Nations have an identity too, and that self-image is not set in stone. Just after the March victory in the Gulf, we asked four UW experts on American political culture if the United States’ identity has changed. Their answers are in an article titled “In the Wake of War.” Other magazine articles touch on identity as well. In our cover article, National Book Award winner Charles Johnson speaks at length about his identity as a writer and as an African American. In a story titled “The Final Prescription,” doctors confront their identity as “healers” in light of a ballot measure to allow physician-assisted suicide.
Most of you who hold this magazine are certain of at least one identity—you’re a graduate of the University of Washington. But a few of our readers have a confused self-image. They haven’t graduated from the UW, but Columns still arrives in their mailboxes. “It’s great, but why am I getting this?” one recently asked us.
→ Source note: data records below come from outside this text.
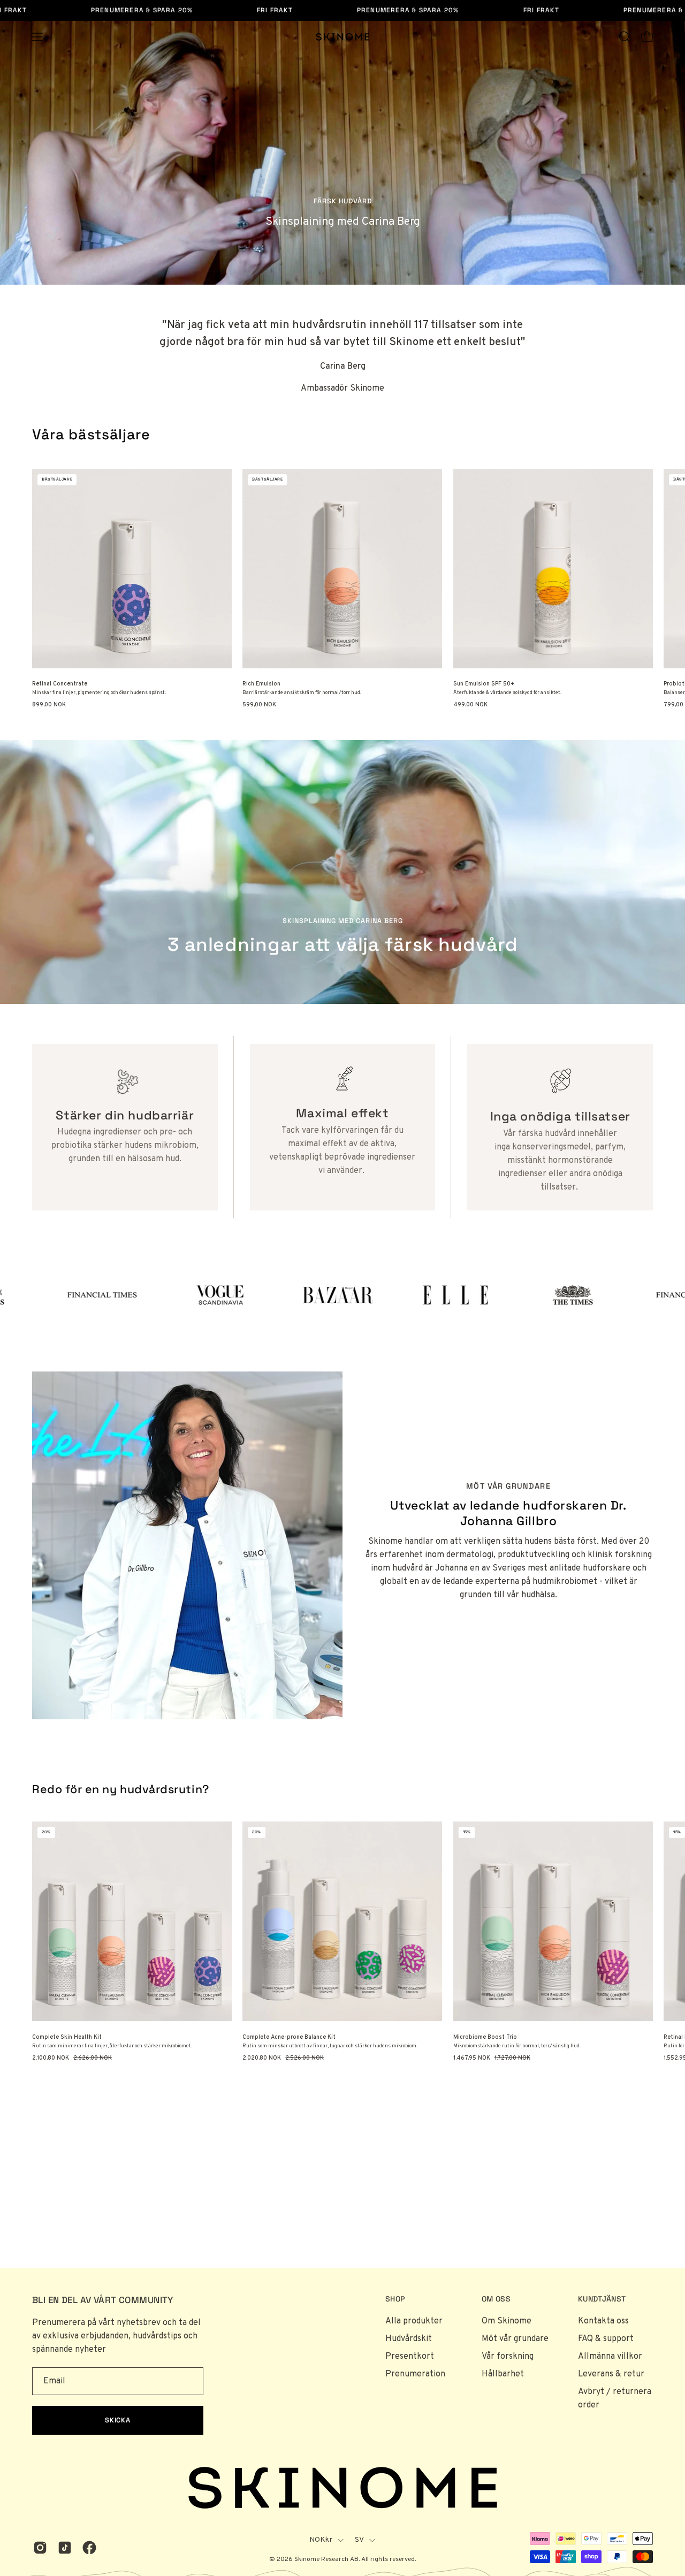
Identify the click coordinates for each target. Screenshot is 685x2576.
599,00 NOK (259, 705)
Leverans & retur (611, 2374)
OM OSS (496, 2299)
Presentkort (409, 2356)
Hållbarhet (503, 2374)
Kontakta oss (603, 2321)
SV (359, 2539)
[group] (342, 588)
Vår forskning (508, 2356)
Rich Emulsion (261, 684)
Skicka (118, 2420)
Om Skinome (506, 2321)
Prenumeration (415, 2374)
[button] (624, 37)
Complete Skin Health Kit (67, 2037)
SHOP (395, 2299)
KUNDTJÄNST (602, 2299)
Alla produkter (414, 2321)
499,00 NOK (470, 705)
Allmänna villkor (610, 2356)
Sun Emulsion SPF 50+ (483, 684)
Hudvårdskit (408, 2339)
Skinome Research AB (326, 2559)
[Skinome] (342, 37)
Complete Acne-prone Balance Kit (289, 2037)
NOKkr (320, 2539)
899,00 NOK (49, 705)
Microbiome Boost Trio (485, 2037)
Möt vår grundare (515, 2339)
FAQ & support (606, 2339)
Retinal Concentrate (59, 684)
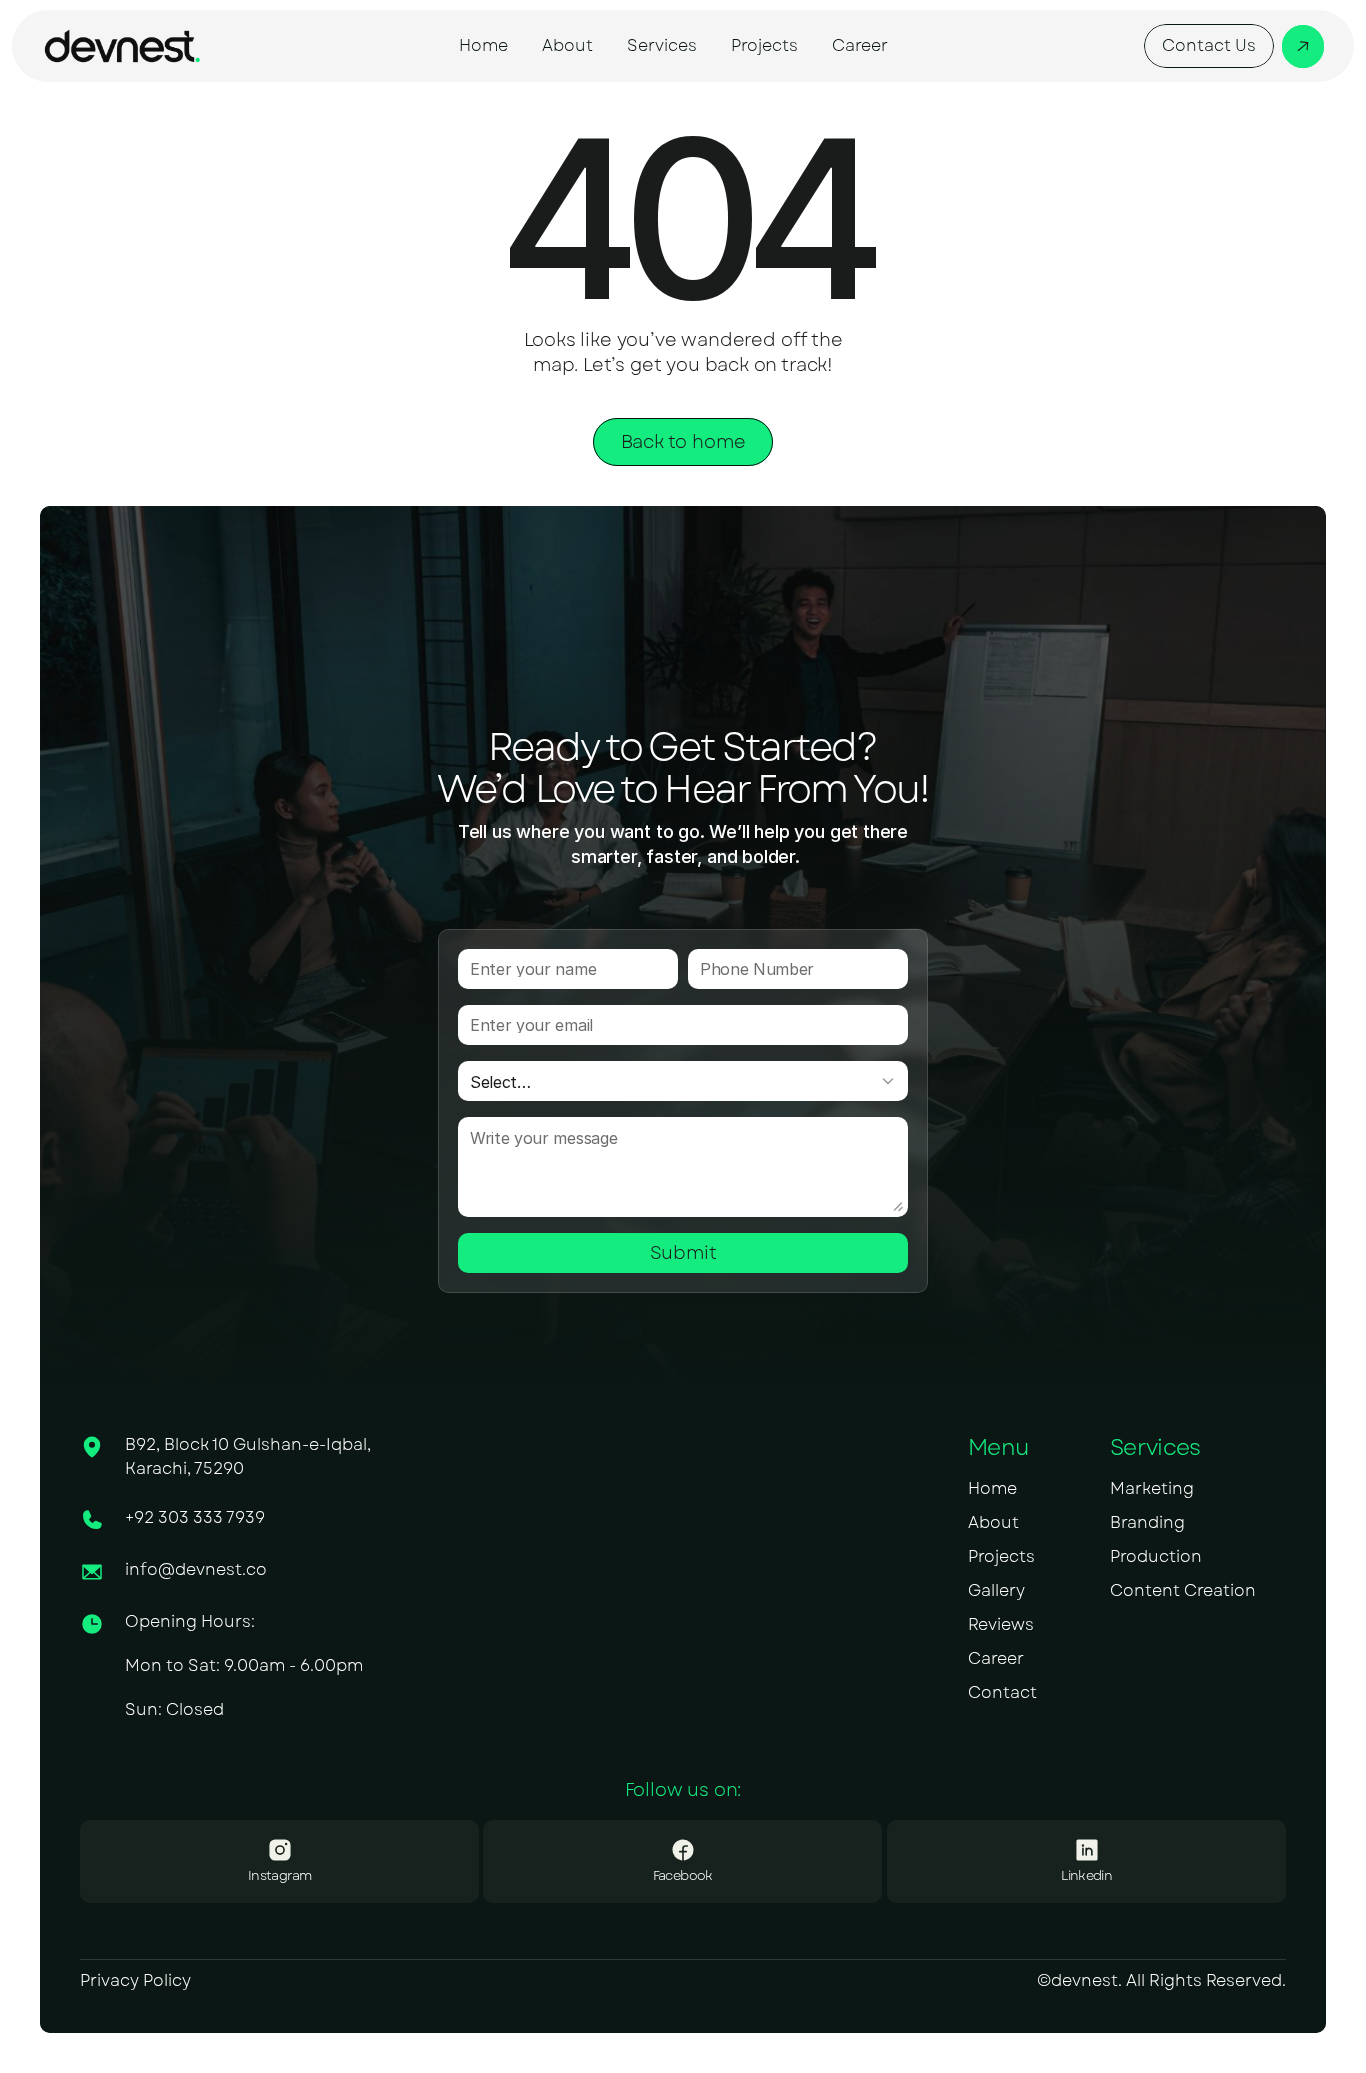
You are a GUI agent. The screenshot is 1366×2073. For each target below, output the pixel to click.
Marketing (1152, 1488)
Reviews (1001, 1624)
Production (1156, 1556)
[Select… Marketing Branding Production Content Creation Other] (683, 1081)
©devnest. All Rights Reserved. (1161, 1980)
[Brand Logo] (122, 46)
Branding (1147, 1522)
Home (992, 1488)
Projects (1001, 1556)
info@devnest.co (196, 1569)
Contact (1002, 1692)
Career (996, 1658)
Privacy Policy (135, 1980)
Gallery (996, 1590)
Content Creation (1183, 1590)
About (993, 1522)
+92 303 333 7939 (195, 1517)
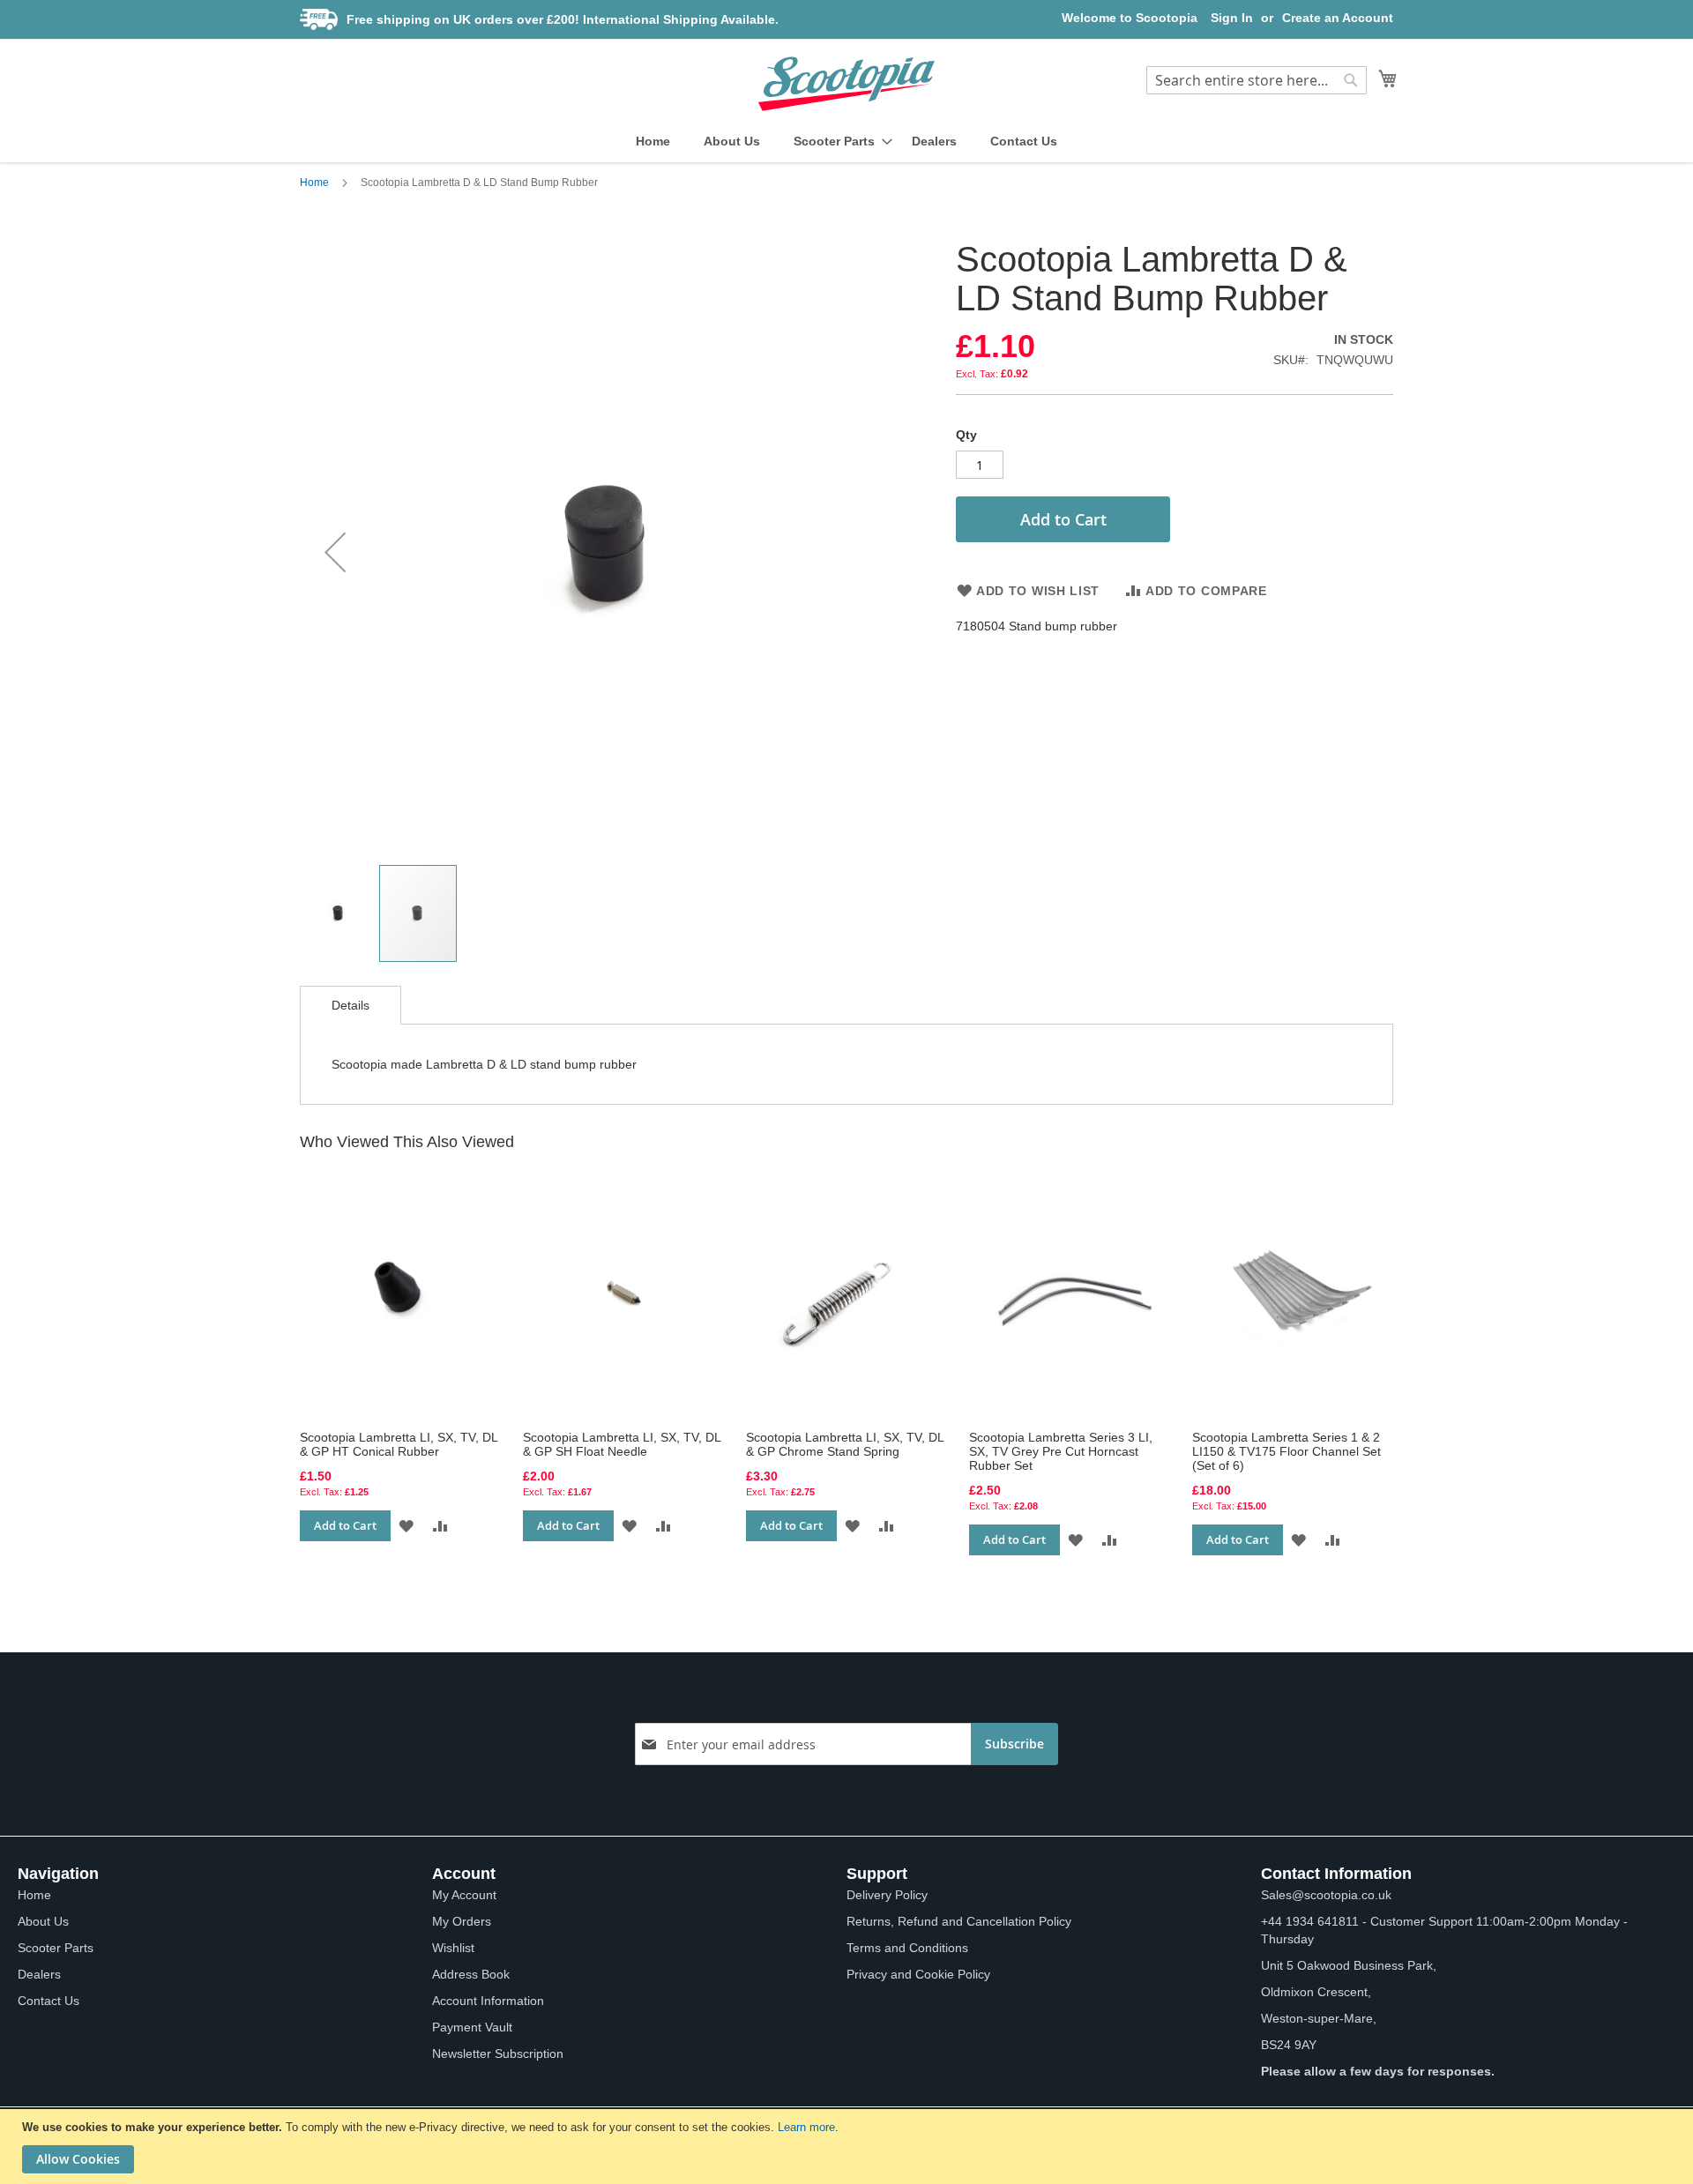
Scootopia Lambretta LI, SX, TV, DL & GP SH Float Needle (621, 1444)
The answer to that identity crisis is simple. Those who have made a donation to the University also receive Columns, even if they graduated from another institution. Under these circumstances, there are times when people who get this magazine don’t want it. There was a card in the last issue enabling readers to purge duplicates, change their address or cancel their free subscriptions. More than a thousand cards came pouring back in the mail. We appreciate your feedback. With non-profit postal rates rising by 40 percent—and another 15 percent hike waiting in the wings—we need your help to ensure that Columns reaches only those readers who want it.
Among those cards and letters, the most remarkable note was from U.S. Army Major Christopher Elhardt, a 1971 graduate in zoology. He was at the U.S. Army hospital in Landstuhl, Germany, when he found a copy of Columns on a waiting room table. “I’d like to get a subscription as soon as I get back home,” he wrote. Now there’s a far-off Husky who is sure of his identity.